Manafort surrendered to the FBI Oct. 30 after special counsel Robert Mueller secured a set of indictments against him for various white-collar crimes. He was released shortly after his arraignment before U.S. Magistrate Judge Deborah Robinson, where he pleaded not guilty to all counts.

By the terms of the current bail package, Manafort was released on house arrest and a $10 million unsecured appearance bond. Pretrial protocol requires a defendant on house arrest to submit to continuous electronic monitoring. He also surrendered all travel documents in his possession.

Manafort’s lawyers suggested new terms in a Saturday filing, seeking an end to house arrest by volunteering a considerable portion of his net-worth as bail. Manafort pledged a combination of real estate and insurance assets, offering two properties in New York City, a third in Palm Beach Gardens, Fla., and life insurance policies held in trust or in his wife’s name. The proffered assets total $12.5 million. He also offered to restrict his travel to Washington D.C., Virginia, Florida, and New York, all locales where he owns homes and has live business interests.

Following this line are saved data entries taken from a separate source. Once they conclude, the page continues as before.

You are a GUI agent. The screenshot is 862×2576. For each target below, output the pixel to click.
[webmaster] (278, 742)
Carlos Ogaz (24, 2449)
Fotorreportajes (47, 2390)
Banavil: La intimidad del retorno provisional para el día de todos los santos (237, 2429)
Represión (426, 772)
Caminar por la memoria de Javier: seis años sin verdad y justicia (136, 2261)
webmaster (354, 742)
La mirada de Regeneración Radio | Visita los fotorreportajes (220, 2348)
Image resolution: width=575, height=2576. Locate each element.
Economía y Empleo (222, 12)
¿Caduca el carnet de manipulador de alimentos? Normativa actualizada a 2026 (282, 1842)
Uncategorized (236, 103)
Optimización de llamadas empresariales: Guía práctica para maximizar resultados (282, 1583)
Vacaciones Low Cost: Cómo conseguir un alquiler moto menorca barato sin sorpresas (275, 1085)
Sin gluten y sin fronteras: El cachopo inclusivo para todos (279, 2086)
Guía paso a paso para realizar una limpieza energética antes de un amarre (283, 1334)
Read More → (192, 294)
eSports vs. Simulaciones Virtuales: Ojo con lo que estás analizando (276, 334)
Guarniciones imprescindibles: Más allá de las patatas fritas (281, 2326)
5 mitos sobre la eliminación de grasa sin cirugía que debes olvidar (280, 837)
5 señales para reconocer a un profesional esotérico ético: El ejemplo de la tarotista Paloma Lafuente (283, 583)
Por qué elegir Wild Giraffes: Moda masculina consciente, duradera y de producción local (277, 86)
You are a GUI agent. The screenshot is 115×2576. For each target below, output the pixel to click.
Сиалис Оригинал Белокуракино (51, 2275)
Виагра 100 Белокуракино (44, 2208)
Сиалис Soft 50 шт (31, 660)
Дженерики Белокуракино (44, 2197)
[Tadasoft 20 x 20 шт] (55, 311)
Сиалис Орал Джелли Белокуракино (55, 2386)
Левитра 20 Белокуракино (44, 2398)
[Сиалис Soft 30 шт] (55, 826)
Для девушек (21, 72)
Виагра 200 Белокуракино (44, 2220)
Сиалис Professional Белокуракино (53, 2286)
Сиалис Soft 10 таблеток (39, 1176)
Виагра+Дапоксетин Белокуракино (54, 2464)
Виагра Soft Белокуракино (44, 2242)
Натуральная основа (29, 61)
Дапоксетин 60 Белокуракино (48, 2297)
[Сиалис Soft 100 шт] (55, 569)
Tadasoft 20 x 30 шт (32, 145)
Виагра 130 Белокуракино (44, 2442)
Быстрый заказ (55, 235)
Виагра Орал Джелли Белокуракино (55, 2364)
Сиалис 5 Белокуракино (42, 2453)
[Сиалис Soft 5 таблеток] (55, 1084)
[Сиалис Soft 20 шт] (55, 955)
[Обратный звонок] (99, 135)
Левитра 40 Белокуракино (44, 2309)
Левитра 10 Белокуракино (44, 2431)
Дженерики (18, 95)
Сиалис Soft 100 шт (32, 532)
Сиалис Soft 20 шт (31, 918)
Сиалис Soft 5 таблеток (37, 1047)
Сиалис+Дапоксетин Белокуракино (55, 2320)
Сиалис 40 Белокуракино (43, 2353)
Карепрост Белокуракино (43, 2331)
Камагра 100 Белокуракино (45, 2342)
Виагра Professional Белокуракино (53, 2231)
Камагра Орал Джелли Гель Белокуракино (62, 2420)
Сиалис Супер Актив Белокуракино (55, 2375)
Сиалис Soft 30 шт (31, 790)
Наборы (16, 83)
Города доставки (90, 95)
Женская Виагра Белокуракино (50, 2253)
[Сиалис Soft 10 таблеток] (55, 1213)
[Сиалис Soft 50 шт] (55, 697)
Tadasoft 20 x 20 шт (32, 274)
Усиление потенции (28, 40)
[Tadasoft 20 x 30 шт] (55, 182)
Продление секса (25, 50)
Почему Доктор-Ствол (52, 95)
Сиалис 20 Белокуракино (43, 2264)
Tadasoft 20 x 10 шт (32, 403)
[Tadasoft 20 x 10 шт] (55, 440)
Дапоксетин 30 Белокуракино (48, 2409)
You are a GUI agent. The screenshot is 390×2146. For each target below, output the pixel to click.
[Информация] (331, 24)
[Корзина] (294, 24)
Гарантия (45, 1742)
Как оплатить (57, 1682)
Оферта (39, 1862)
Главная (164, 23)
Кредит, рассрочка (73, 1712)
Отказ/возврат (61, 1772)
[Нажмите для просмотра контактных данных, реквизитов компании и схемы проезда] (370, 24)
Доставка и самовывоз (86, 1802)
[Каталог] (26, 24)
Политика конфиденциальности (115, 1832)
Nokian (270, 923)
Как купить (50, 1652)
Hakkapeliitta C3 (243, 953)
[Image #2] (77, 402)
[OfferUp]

Defense lawyers argued his flight risk is significantly diminished by virtue of the fact he has little by way of overseas assets and significant familial ties in the United States. The brief also addressed sensational revelations that Manafort held three U.S. passports. The Manafort team claims one was secured for ordinary travel, while a second was used for submission with visa applications to a handful of foreign countries. The third was obtained only after Manafort lost the first one, which was subsequently recovered some months later. Lawyers say he contacted the Department of State on finding the original travel document.

“Along these travel-related lines, much has been made of Mr. Manafort’s possession of three different passports,” the filing reads. “While some reports have painted this as though Mr. Manafort is akin to a 68-year-old ‘Jason Bourne’ character, the facts are much more mundane.”

U.S. District Judge Amy Berman Jackson will consider Manafort’s proposal at a federal court in Washington Monday.